Java Spring Boot AWS Beanstalk Amazon Deployment JAR |Video upload date:  · Duration: PT1M1S  · Language: EN

Build a Spring Boot JAR and deploy to AWS Elastic Beanstalk with Maven and the EB CLI. Practical steps troubleshooting and quick tips.

Want to push a Spring Boot JAR to the cloud and pretend you know what you are doing? Good news, this is boringly repeatable and only mildly magical. Follow these steps to build an executable JAR with Maven and manage deployments with the EB CLI on AWS Elastic Beanstalk. Keywords you care about include Java Spring Boot AWS Elastic Beanstalk JAR Maven and EB CLI. Yes those were intentional.

Build the JAR

Make a reproducible artifact first. Maven will wrap up your Spring Boot app into an executable JAR if your pom includes the Spring Boot plugin. No mystical incantations required.

mvn clean package -DskipTests
# produced file will be in target, for example target/myapp.jar

Verify the JAR runs locally. If it does not run with java -jar then Elastic Beanstalk will not be thrilled either.

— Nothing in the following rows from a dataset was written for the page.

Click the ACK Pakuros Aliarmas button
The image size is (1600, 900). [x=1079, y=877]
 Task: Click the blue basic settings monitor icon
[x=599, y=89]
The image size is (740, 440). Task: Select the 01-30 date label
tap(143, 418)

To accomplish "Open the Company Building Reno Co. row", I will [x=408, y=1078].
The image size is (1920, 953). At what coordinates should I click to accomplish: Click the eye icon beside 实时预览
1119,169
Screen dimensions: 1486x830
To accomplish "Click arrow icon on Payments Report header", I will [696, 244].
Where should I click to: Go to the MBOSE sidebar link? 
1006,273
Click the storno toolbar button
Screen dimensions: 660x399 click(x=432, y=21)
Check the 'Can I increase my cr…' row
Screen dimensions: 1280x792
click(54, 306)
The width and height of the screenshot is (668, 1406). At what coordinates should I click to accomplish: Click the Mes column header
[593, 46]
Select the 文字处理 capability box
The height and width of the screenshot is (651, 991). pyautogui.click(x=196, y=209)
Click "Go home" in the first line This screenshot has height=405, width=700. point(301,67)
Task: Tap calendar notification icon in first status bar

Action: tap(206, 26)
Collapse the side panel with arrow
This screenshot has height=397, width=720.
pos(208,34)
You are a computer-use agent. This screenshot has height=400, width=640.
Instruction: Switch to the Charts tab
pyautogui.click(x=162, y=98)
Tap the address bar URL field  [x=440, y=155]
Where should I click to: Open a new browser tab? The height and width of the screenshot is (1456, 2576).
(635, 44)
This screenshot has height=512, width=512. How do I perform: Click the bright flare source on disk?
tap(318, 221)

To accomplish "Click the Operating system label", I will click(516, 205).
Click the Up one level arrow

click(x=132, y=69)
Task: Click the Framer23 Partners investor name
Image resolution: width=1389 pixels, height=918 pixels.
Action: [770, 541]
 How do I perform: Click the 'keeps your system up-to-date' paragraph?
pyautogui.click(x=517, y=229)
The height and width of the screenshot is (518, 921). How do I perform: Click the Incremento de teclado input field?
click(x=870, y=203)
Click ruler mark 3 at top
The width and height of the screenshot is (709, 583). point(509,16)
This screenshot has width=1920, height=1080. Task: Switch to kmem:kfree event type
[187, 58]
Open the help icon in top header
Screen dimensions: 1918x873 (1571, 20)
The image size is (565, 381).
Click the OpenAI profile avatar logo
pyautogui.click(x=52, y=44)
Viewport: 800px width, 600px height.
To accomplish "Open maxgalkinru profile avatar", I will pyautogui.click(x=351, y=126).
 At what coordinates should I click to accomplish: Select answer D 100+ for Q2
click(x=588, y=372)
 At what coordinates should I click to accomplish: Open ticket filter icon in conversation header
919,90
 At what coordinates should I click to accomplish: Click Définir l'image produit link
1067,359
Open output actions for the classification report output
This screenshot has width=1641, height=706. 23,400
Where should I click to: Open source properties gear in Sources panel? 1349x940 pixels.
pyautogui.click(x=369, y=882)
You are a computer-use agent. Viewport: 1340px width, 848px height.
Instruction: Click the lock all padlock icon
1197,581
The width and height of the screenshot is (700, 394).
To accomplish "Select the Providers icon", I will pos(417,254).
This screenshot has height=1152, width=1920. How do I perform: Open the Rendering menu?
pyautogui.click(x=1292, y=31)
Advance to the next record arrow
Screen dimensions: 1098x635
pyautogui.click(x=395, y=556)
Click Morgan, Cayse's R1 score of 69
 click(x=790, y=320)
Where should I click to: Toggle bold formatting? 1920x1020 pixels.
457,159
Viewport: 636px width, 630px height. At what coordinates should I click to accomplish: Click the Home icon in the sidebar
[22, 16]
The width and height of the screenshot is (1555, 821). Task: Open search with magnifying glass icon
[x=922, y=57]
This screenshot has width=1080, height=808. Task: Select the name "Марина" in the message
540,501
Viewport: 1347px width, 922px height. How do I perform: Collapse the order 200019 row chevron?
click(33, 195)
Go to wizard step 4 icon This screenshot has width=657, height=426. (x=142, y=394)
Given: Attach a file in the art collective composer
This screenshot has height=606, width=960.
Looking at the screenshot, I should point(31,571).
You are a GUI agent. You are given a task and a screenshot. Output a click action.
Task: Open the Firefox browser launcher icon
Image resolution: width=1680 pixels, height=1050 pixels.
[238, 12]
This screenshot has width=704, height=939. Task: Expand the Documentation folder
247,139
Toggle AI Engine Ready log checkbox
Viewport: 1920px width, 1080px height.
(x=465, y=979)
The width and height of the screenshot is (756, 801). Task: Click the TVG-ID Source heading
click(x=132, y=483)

Initialize Elastic Beanstalk

From the project root run the EB CLI setup. It writes config so future deploys are less annoying.

eb init

When prompted pick a region and the Java platform. The CLI will create the .elasticbeanstalk directory with the necessary mapping to your AWS account.

Create environment and deploy

Make an environment and push your first version. Beanstalk will provision instances and wire the load balancer, which is honestly the part of cloud that feels like actual magic.

eb create my-env
# after packaging again for changes
mvn clean package -DskipTests
eb deploy

For iterative updates simply repackage with Maven and run eb deploy. The platform handles instance lifecycle for you unless you enjoy manual server babysitting.

Set environment variables and health checks

Do not bake secrets into code. Use environment variables for profiles, database hosts, and JVM flags. Use the EB CLI or the AWS console to set these.

eb setenv SPRING_PROFILES_ACTIVE=prod DB_HOST=db.example.com
# add JVM settings if you need more heap
eb setenv JAVA_OPTS='-Xmx512m -XX:+UseG1GC'

Health checks must match your Spring Boot actuator endpoints. If you use the actuator health endpoint set the Beanstalk health check path to /actuator/health in the environment settings so the load balancer does not keep restarting things that are actually fine.

Monitor logs and troubleshoot

When your app flails use these commands to look at the scene of the crime.

eb logs
eb health

Common fixes include:

  • Increase JVM heap via JAVA_OPTS if you see OutOfMemory errors
  • Make sure the app binds to the port the platform expects by passing the port to Spring Boot
  • Check that the JAR name and path match what the platform will run
  • Inspect the logs for startup exceptions and missing environment variables

If the platform does not start the JAR as expected

Create a Procfile at the project root to explicitly tell Beanstalk how to launch your app. This often saves a lot of guesswork.

Procfile
web: java -Dserver.port=$PORT -Xmx512m -jar myapp.jar

Commit that file before packaging and deploying. Adjust the JVM flags to taste and to the size of your wallet.

Quick deployment checklist

  • Confirm Maven produced an executable JAR in target
  • Run eb init and select the Java platform
  • Create environment with eb create and deploy with eb deploy
  • Set SPRING_PROFILES_ACTIVE and any database or JVM variables with eb setenv
  • Point health checks at /actuator/health if you use Spring Boot actuator
  • Use eb logs and eb health to diagnose problems

There you go. You now have a repeatable flow to package a Spring Boot JAR with Maven and manage deployments to AWS Elastic Beanstalk with the EB CLI. It will not be glamorous but it will be reliable which is a solid replacement for glamour in production.